2) Gather all the right tools. As in any job, if you do not have the right tools, the job becomes that much more demanding, no only in time, but also physically.
- Use a raised platform for your plants: A raised platform can help avoid any bending or twisting when you are maintaining your plants, or doing some weeding.
- If gardening in the ground, consider using a bucket to sit on: When you are sitting on a bucket, be sure to position yourself so that the weight of your body is supported through your bones, not through sitting in some awkward position and you are having your muscles hold you up. Make sure when sitting, you are actually sitting on your two sitting bones, so that you have a firm connection between you and the bucket.
3) Keep an eye on your body mechanics.

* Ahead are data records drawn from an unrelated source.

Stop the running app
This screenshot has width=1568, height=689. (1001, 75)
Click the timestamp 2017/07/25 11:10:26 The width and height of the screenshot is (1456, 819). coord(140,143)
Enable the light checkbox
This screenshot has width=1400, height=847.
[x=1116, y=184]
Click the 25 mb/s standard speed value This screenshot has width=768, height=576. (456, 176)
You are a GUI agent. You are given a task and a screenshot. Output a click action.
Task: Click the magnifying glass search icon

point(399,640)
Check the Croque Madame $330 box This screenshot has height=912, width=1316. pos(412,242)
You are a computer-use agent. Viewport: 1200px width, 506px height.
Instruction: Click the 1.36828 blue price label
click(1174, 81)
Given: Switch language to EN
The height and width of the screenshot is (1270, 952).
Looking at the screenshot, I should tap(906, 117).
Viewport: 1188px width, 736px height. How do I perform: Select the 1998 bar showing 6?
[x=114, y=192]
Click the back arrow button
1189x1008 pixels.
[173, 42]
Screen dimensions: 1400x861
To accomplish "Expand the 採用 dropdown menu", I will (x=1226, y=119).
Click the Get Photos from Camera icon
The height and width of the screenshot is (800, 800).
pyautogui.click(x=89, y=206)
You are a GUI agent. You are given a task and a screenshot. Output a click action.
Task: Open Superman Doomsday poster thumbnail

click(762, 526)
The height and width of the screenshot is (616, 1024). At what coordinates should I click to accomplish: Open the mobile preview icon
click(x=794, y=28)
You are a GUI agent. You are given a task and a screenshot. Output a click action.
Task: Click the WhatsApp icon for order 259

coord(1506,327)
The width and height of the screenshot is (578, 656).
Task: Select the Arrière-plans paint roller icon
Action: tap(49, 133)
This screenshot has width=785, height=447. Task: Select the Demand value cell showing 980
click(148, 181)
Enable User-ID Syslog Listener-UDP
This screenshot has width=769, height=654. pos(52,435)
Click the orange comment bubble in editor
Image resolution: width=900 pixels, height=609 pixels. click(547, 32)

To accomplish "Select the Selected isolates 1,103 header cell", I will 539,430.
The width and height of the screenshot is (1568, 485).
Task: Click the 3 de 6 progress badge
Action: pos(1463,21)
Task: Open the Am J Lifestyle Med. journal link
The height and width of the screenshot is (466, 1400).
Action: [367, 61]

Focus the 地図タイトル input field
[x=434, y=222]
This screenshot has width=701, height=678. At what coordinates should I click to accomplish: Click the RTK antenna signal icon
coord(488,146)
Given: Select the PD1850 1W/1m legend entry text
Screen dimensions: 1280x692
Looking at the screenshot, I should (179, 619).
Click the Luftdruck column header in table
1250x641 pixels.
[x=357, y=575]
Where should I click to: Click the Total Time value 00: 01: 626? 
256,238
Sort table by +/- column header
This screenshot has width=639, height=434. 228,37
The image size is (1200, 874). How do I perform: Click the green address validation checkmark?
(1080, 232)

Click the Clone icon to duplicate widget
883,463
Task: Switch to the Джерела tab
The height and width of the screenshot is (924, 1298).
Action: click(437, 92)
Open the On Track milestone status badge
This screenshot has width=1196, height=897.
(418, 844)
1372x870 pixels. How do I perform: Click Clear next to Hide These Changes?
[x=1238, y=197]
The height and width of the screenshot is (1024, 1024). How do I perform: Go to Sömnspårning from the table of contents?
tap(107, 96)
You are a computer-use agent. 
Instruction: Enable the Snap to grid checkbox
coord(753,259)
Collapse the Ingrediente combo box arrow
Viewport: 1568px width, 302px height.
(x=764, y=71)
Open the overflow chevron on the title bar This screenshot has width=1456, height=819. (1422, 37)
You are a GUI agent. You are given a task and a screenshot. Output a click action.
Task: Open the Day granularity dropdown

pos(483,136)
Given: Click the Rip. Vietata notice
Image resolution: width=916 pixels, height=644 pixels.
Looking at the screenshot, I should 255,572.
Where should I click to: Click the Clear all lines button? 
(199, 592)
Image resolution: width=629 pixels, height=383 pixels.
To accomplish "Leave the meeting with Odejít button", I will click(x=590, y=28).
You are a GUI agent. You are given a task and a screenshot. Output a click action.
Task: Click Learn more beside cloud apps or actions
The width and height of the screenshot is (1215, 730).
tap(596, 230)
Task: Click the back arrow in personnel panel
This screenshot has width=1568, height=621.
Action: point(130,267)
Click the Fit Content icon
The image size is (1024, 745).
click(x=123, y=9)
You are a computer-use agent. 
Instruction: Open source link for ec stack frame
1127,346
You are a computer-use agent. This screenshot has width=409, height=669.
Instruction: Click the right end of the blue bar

It is essential to keep good posture while working the yard. The more bending over that is required on the job, the more important that using the right body mechanics is key. Avoid excessive forward bending at the trunk; utilize the strength of your legs to perform a lunge or squat to do your heavy lifting.
- Avoiding excessive twisting maneuvers. Work on the plants and ground in front of you. Twisting maneuvers, reaching behind you or to the side puts significantly more stress on your back and you risk increased chance of having back pain.
- If you are unable to squat, try kneeling. You may also utilize a foam pad to kneel on to take some stress off your knees.
- If unable to squat or kneel for an extended time. Try to perform in a seated position. Utilize a small chair or bench, or even an unused heavy duty plantar will suffice.
- When mowing the lawn, make sure that your shoulders are relaxed (away from you ears), and your back is flat (should be able to rest a pole from the back of your head to your tailbone). Also propel the mower with your legs, to maintain a forward lean from the ankles to your head.
4) As with all physically demanding activities, stay hydrated! Although staying hydrated might not always come to mind when thinking about gardening and yard work tips, but it is key to stay hydrated with water, sports drinks, and iced teas to avoid side effects of dehydration (be careful with high caffeine as it causes your body to dispel water); this will also decrease your soreness the rest of the day.
5) Stop any activities that cause you pain. Your body is trying to tell you something is wrong. If it goes away quickly, try again, but if the pain comes back or persists, schedule an appointment with a physical therapist to assess the issue.
6) Finally, cool-down. A nice 5-minute walk around the yard to review all your hard work. Then end with some nice easy stretching to reduce your evening stiffness and soreness that will ensue.
Working in the garden and in your yard can be thoroughly enjoyable. Make sure to keep these gardening and yard work tips in mind to prevent back pain from slowing you down.